I'm feeling tired of marching down the steps to the dungeons of Hayden and constantly going through the routine of finding a somewhat clean desk, a chair that fits my butt just right (hint: none of them) and a working outlet. Then after perhaps another successful (or usually unsuccessful) night of studying, I gather my things and walk on home. One night, from the corner of my eye, I spotted a number of people having a good time in the middle of the night, practicing a dance. Don’t these people have things to study for?

It’s funny how witnessing a simple moment like this brings me down to humility, reminding me that there really is nothing out there in this world quite like college.
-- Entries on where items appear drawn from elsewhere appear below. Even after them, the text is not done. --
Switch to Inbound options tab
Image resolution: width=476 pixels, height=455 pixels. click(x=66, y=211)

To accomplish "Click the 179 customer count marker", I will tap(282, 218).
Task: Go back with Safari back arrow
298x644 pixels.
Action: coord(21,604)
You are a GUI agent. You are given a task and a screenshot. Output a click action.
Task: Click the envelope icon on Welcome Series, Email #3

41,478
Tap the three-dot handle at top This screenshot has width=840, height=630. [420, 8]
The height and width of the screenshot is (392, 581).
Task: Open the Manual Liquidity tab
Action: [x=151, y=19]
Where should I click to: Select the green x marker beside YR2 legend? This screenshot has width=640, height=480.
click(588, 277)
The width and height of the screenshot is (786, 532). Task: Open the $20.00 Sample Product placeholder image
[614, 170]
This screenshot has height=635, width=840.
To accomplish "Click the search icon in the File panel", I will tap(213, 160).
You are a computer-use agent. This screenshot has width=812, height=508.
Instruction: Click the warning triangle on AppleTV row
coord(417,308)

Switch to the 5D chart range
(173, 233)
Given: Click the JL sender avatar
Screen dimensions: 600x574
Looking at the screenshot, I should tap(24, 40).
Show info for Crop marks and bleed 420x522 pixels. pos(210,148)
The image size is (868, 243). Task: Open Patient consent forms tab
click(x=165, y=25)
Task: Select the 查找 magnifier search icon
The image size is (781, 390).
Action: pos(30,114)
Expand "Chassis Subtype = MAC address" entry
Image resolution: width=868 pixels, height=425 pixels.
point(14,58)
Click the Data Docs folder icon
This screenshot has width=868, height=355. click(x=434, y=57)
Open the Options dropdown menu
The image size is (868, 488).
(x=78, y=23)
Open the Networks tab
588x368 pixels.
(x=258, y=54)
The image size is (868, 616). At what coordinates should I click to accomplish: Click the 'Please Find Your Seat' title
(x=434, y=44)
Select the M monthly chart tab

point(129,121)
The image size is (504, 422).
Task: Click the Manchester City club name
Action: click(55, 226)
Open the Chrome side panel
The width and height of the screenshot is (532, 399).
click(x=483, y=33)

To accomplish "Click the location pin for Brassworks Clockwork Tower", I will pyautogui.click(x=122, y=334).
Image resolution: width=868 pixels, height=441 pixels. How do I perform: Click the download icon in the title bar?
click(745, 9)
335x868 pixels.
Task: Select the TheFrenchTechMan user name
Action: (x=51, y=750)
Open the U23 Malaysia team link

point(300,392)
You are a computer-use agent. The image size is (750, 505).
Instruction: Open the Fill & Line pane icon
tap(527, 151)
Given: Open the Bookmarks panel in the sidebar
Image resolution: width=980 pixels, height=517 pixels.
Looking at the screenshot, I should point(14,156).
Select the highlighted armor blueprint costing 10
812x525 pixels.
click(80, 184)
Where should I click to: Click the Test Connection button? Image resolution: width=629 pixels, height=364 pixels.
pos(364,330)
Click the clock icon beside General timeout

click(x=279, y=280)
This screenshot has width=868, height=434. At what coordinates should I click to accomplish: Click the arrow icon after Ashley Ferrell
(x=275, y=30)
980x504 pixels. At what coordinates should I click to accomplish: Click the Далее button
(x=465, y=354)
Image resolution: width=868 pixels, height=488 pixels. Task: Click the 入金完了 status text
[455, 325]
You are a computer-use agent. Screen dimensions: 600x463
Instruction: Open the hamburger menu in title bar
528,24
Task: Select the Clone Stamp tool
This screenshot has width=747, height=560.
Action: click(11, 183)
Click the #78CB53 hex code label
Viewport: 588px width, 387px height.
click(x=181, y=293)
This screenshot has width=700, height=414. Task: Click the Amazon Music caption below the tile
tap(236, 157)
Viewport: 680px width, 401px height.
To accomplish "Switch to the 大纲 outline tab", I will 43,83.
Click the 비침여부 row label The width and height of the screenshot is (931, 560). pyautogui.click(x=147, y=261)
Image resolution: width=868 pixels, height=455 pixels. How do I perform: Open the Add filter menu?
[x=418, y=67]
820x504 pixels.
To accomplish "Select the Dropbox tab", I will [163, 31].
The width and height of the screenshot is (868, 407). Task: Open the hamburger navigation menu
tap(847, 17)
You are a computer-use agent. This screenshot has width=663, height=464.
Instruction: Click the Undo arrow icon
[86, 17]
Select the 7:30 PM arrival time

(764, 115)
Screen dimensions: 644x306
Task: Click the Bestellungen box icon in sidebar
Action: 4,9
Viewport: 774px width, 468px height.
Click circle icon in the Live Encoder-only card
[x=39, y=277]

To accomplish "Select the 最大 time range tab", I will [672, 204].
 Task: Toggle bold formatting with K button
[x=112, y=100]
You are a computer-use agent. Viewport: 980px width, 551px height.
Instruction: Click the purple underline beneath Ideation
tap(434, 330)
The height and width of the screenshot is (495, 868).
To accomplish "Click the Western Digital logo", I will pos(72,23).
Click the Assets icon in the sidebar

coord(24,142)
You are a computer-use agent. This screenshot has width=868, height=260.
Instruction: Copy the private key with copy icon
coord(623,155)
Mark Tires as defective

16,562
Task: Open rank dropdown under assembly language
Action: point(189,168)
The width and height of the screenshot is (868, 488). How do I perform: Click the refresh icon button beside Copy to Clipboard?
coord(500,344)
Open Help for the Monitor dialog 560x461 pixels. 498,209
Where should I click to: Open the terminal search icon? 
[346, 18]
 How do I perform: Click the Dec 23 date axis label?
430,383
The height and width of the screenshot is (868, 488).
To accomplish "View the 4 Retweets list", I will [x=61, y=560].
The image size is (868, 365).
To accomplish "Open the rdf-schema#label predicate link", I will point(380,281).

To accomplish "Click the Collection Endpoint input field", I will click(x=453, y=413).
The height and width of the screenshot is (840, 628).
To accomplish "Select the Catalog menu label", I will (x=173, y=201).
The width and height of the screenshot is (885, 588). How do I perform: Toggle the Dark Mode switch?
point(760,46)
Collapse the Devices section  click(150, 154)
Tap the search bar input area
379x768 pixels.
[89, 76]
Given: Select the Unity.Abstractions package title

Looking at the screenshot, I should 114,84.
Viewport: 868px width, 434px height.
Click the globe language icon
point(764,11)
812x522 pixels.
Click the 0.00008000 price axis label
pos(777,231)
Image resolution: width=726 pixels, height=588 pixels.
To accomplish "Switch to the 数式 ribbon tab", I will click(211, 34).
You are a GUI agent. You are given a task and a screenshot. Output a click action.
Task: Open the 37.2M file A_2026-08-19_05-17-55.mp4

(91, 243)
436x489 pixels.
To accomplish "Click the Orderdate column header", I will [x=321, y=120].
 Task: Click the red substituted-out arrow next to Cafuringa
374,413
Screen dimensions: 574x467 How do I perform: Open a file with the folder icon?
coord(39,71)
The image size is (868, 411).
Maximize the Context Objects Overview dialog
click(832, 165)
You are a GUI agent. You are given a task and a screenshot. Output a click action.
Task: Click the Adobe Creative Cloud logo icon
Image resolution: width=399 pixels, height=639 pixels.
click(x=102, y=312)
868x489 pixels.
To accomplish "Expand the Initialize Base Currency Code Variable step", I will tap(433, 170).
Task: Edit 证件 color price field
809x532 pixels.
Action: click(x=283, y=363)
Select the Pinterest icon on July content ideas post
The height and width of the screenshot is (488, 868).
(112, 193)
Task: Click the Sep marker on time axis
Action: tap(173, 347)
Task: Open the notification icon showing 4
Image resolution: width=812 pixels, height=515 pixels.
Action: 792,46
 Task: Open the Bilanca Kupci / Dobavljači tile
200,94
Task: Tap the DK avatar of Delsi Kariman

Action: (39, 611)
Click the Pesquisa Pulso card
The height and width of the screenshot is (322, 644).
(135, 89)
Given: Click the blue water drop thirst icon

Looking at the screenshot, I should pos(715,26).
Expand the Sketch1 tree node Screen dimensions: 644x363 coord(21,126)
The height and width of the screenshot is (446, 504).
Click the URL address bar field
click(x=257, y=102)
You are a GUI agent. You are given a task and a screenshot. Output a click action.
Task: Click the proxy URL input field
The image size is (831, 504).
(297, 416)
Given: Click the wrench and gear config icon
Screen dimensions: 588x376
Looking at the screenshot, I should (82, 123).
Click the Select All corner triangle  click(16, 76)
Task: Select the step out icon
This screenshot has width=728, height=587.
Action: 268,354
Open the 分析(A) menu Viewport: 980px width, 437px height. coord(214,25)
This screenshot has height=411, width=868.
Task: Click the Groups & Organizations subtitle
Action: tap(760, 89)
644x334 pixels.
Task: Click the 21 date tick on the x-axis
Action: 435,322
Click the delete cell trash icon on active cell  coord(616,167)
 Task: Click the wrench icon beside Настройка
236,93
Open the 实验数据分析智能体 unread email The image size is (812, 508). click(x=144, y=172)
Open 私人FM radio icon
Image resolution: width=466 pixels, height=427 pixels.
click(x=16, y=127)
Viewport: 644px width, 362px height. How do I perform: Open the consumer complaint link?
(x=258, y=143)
When I have that degree and am exiled from campus, I'll find out for sure that there is nothing as simple or random as this.

I'll wake up every day, fight rush hour, work, rush hour again, happy hour, then sleep. Repeat.

That’s how I imagine “the life” for me. I'll go from these four years of college to the reward of living a monotonous life.

I hear sometimes from my friends that they always wished they could return to the simpler times of high school. Old people were always telling us that either high school or college would be "the best times of my life.”

I've realized that I regret these stressful times, which shouldn’t overshadow the rest of the experience.

The camaraderie of a 3 a.m. study group session and then heading to IHOP afterwards, riding around campus on a skateboard to cool off stress and my short time writing for The State Press — each of these moments are exceedingly better than my worst moments in college.

It’s not May 2015 yet. My day will come where I’ll walk up the aisle, shake the dean’s hand and move on to the next chapter of my life. But until then, there are still plenty of moments to experience, plenty of coffee to abusively ingest and plenty more exams this week.